Please start at the first line of the records beneath and quote each line exactly, ending with the line containing "Screen dimensions: 426x314".
------ Records for processing ------
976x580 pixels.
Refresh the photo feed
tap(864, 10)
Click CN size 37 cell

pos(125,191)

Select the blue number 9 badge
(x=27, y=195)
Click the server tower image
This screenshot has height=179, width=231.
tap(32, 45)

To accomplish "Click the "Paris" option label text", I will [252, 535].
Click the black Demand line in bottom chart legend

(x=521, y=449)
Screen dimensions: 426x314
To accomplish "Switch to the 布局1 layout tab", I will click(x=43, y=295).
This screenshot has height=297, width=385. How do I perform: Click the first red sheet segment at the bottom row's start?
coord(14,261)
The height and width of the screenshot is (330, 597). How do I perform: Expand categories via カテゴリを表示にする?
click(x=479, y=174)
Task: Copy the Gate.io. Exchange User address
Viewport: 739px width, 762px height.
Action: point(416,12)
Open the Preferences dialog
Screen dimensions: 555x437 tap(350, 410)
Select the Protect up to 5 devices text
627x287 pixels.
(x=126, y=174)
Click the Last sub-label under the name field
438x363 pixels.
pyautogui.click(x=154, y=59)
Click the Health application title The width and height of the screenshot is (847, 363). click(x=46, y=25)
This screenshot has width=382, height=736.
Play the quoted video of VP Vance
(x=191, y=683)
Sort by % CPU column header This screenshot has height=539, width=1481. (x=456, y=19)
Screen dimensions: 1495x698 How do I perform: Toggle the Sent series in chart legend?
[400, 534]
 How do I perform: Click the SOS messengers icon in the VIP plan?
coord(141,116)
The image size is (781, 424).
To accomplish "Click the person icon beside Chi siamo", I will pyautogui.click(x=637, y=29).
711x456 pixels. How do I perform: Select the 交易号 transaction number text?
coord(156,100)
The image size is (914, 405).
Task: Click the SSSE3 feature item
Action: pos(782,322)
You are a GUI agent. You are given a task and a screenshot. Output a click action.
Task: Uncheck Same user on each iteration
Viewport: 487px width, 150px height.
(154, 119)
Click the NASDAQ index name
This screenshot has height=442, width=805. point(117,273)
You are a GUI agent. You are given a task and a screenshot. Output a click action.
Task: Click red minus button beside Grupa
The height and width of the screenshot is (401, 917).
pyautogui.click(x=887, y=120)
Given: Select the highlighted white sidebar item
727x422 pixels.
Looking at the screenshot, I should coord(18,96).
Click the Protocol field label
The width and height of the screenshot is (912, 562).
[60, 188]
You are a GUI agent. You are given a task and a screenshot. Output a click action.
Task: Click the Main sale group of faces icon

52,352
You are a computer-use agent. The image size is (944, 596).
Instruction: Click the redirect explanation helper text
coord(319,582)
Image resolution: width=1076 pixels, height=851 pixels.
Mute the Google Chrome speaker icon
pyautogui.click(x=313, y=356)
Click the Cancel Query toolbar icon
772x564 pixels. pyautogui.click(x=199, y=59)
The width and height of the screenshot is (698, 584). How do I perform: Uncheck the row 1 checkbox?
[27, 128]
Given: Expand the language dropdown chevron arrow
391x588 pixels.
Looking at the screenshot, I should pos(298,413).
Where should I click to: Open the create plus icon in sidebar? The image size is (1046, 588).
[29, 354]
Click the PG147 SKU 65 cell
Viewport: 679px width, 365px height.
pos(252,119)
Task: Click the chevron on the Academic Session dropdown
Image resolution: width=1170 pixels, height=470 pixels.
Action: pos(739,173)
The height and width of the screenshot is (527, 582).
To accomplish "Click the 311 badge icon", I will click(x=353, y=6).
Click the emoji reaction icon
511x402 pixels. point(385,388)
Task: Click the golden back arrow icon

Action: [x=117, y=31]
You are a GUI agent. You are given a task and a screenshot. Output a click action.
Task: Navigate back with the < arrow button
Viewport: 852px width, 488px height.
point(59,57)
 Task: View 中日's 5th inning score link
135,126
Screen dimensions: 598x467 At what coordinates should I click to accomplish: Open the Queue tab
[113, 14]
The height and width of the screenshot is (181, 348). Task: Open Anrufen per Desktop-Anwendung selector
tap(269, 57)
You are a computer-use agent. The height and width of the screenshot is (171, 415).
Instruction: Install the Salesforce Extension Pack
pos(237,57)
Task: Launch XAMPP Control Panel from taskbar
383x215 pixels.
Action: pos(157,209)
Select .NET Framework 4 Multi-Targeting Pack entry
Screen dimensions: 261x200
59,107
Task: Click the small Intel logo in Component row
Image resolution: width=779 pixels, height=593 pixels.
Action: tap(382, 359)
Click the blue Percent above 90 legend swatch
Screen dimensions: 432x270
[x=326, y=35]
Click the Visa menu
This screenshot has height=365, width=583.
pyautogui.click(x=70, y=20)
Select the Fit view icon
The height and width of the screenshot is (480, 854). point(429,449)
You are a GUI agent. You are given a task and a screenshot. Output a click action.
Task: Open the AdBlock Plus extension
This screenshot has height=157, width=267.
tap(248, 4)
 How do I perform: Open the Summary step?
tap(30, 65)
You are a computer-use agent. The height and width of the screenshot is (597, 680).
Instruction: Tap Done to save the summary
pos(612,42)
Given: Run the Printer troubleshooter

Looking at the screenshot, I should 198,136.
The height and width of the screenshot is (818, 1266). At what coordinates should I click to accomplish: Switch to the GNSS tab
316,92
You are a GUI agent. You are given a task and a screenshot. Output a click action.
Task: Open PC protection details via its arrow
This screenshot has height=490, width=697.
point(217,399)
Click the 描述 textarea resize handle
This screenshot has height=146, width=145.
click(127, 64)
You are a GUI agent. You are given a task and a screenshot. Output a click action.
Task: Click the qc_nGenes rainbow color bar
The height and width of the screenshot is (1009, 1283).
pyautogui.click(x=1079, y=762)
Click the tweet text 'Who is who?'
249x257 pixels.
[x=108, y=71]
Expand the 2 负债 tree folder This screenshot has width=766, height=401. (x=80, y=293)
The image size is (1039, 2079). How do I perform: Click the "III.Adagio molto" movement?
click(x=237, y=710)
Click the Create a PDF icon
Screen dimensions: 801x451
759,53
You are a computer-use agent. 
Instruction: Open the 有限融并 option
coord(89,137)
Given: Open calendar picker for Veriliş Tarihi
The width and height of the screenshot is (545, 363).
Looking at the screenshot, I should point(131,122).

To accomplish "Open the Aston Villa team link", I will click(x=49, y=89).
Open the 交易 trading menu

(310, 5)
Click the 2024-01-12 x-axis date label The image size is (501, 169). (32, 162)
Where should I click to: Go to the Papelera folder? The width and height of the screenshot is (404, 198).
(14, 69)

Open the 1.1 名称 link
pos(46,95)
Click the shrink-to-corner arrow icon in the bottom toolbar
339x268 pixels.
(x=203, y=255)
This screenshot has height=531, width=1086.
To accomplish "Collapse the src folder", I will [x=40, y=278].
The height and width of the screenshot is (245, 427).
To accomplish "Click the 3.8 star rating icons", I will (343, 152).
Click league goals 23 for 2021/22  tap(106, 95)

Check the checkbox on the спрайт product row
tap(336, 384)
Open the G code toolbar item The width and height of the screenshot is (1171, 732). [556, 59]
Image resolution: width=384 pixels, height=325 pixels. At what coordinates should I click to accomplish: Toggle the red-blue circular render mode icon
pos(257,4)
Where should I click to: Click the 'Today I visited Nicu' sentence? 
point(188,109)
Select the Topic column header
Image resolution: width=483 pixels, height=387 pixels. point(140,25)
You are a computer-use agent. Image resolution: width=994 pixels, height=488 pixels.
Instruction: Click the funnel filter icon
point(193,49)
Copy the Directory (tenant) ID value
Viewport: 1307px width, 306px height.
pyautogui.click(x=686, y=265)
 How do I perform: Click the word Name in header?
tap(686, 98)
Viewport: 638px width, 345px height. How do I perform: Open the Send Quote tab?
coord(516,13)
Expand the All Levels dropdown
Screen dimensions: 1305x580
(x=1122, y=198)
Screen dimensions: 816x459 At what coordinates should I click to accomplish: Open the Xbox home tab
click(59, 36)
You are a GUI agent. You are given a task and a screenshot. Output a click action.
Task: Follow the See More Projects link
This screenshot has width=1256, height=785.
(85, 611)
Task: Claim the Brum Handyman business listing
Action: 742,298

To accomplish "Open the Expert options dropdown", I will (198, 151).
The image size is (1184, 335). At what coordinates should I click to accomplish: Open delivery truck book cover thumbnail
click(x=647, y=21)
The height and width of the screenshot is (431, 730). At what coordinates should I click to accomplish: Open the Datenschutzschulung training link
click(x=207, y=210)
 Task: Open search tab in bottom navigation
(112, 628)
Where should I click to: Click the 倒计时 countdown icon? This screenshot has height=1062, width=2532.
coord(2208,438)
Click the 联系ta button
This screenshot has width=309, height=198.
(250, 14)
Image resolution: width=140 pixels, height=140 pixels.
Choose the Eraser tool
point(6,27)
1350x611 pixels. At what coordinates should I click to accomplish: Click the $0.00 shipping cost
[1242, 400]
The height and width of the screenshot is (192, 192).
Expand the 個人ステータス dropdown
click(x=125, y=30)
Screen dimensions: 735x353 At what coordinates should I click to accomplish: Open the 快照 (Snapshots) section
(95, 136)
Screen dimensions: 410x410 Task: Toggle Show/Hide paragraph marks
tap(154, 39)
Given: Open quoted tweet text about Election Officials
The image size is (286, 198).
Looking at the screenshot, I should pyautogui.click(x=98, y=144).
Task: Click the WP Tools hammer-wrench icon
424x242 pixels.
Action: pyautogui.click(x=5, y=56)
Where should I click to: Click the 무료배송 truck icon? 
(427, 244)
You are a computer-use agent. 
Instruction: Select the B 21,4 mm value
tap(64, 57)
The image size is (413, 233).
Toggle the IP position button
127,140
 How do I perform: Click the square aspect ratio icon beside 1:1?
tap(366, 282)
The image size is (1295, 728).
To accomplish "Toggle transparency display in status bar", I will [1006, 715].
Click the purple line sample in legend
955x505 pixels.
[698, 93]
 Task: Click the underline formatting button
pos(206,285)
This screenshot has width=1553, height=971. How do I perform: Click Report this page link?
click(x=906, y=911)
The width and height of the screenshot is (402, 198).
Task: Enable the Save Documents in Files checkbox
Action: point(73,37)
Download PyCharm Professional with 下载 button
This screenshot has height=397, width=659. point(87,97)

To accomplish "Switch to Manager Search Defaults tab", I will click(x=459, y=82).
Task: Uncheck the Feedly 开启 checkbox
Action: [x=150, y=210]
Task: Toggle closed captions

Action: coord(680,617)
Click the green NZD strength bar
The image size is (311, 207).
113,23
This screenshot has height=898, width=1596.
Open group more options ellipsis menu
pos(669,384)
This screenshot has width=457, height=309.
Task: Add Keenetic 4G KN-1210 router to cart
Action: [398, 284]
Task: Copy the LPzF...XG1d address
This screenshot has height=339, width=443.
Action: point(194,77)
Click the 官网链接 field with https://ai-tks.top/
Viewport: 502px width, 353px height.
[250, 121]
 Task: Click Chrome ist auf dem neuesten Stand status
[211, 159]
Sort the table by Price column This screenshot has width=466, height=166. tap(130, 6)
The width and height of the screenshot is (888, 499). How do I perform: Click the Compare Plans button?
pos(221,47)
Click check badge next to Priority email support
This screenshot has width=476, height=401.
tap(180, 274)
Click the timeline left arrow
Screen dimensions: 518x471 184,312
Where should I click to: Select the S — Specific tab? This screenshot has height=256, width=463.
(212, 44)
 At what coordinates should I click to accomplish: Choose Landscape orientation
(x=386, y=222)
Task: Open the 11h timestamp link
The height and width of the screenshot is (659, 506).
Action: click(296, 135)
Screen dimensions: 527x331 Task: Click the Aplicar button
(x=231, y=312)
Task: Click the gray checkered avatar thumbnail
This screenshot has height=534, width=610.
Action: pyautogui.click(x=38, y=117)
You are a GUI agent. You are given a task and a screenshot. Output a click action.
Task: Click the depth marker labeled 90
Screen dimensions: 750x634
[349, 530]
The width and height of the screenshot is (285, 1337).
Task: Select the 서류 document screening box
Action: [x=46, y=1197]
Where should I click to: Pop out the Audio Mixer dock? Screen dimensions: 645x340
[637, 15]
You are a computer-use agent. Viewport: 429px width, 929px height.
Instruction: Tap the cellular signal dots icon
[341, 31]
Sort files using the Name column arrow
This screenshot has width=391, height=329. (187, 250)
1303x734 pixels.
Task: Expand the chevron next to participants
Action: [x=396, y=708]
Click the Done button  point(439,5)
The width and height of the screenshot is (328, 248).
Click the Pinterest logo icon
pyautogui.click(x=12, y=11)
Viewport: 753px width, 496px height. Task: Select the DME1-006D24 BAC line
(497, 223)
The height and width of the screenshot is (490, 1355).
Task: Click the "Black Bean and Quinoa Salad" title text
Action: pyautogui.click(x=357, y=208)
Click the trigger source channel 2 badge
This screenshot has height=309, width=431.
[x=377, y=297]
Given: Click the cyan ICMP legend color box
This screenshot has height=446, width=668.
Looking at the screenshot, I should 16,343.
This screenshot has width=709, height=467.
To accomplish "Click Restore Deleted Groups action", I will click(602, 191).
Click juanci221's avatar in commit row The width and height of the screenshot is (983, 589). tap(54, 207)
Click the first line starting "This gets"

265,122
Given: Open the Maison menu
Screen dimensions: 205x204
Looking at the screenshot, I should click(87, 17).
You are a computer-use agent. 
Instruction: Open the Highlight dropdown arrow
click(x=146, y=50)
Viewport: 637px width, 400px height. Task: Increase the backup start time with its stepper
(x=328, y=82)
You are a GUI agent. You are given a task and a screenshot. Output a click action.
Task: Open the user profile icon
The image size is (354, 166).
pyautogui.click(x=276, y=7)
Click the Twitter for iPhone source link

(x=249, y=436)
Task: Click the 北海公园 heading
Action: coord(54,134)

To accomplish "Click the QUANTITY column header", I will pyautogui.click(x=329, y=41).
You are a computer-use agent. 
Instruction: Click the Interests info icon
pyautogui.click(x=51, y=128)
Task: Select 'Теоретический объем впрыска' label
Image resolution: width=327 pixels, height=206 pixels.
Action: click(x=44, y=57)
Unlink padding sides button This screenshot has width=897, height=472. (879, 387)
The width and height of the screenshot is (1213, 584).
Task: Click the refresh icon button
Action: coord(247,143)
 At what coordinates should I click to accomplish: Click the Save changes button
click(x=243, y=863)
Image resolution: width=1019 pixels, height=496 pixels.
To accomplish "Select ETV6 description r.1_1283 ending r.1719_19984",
------
Result for this exercise >>
976x580 pixels.
Refresh the photo feed
tap(864, 10)
Click CN size 37 cell

pos(125,191)

Select the blue number 9 badge
(x=27, y=195)
Click the server tower image
This screenshot has height=179, width=231.
tap(32, 45)

To accomplish "Click the "Paris" option label text", I will [252, 535].
Click the black Demand line in bottom chart legend

(x=521, y=449)
Screen dimensions: 426x314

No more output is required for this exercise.